I’m reminded of how Disney utterly dropped the PR ball for John Carter, whose blurbs should’ve come gift-wrapped: “Before Star Wars or Star Trek, there was Barsoom!” and “From the creator of Tarzan!” would be no more than literal truth. They weren’t about to use the title of the original book, A Princess of Mars, because they didn’t want to taint their SF action film with girl cooties; girl princess movies are over there, and boy superhero films are over here, and there’d better not be any cross-contamination. But who has the word “Mars”—which would at least indicate that we’re talking an SF movie—copyrighted?
“If Disney continues down this anti-family path…”
The offending characters in question are literally a married couple with a kid, no?
As for the movie itself, my interest is pretty minimal, but I will probably watch it when it’s available on Disney+.
No. That’s too logical and reasonable. It’s obviously the lesbians. Also, the woke Democrats forcing Disney to cast Chris Evans instead of a very bored and done Tim Allen.
This is no doubt skewed by the parts of the internet I frequent, but the only comments I’d seen on this movie were from people who saw the poster image of a slightly-more-realistically-rendered Buzz and said “oh, another white boys’ power fantasy, looks like I’ll be giving this a miss.” Maybe Disney ought to have led with the lesbians. But I agree it’s probably Hollywood’s insistence on decreeing success or failure based on the opening-weekend theatrical box-office only, even though video rentals became a thing decades ago and streaming and downloads have only increased the home-viewing part of the market.

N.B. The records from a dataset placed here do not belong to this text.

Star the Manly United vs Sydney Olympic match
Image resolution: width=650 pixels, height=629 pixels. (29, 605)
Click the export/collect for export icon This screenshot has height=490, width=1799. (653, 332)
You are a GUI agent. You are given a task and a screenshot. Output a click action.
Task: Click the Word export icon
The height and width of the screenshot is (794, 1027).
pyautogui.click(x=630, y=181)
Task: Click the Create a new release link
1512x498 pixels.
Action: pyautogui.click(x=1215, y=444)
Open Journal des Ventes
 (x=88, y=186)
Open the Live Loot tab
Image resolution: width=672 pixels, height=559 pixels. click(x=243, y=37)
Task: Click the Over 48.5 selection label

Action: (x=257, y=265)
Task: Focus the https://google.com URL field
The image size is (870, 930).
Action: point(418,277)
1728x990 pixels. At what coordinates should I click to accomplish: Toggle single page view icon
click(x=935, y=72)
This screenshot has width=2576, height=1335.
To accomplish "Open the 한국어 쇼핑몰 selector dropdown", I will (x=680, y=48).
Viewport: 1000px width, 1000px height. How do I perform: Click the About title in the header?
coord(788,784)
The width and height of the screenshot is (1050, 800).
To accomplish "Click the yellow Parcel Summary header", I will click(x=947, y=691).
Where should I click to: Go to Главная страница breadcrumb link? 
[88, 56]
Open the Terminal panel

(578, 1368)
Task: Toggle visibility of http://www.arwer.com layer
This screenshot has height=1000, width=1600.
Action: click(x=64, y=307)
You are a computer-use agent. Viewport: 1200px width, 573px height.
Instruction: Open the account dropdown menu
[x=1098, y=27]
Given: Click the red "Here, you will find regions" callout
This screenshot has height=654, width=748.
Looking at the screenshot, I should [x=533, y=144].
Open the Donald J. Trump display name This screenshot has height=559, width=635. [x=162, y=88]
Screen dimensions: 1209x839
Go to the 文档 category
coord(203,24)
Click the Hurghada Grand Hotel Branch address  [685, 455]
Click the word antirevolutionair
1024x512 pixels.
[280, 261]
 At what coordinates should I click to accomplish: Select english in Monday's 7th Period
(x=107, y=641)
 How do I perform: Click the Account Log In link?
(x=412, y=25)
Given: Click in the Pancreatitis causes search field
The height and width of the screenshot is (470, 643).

The target audience for any Toy Story movie children under five and their parents and any family that I know that has young children are just trying to keep their heads above water financially, and in addition many of them are still hesitant about indoor activities, both because their kids are not fully vaccinated (the covid-19 vaccine was just approved for children under five in the US), and because a lot of kids are still learning how to behave in situations with a lot of strangers, since that part of their socialization was curtailed by covid.
This seems pretty spot on.
I lean towards everyone just being tired of the franchise with a dash of no one wants to take their child to a theater because of cost + fear of Covid. I’m guessing the new Downton Abbey movie will share a similar fate.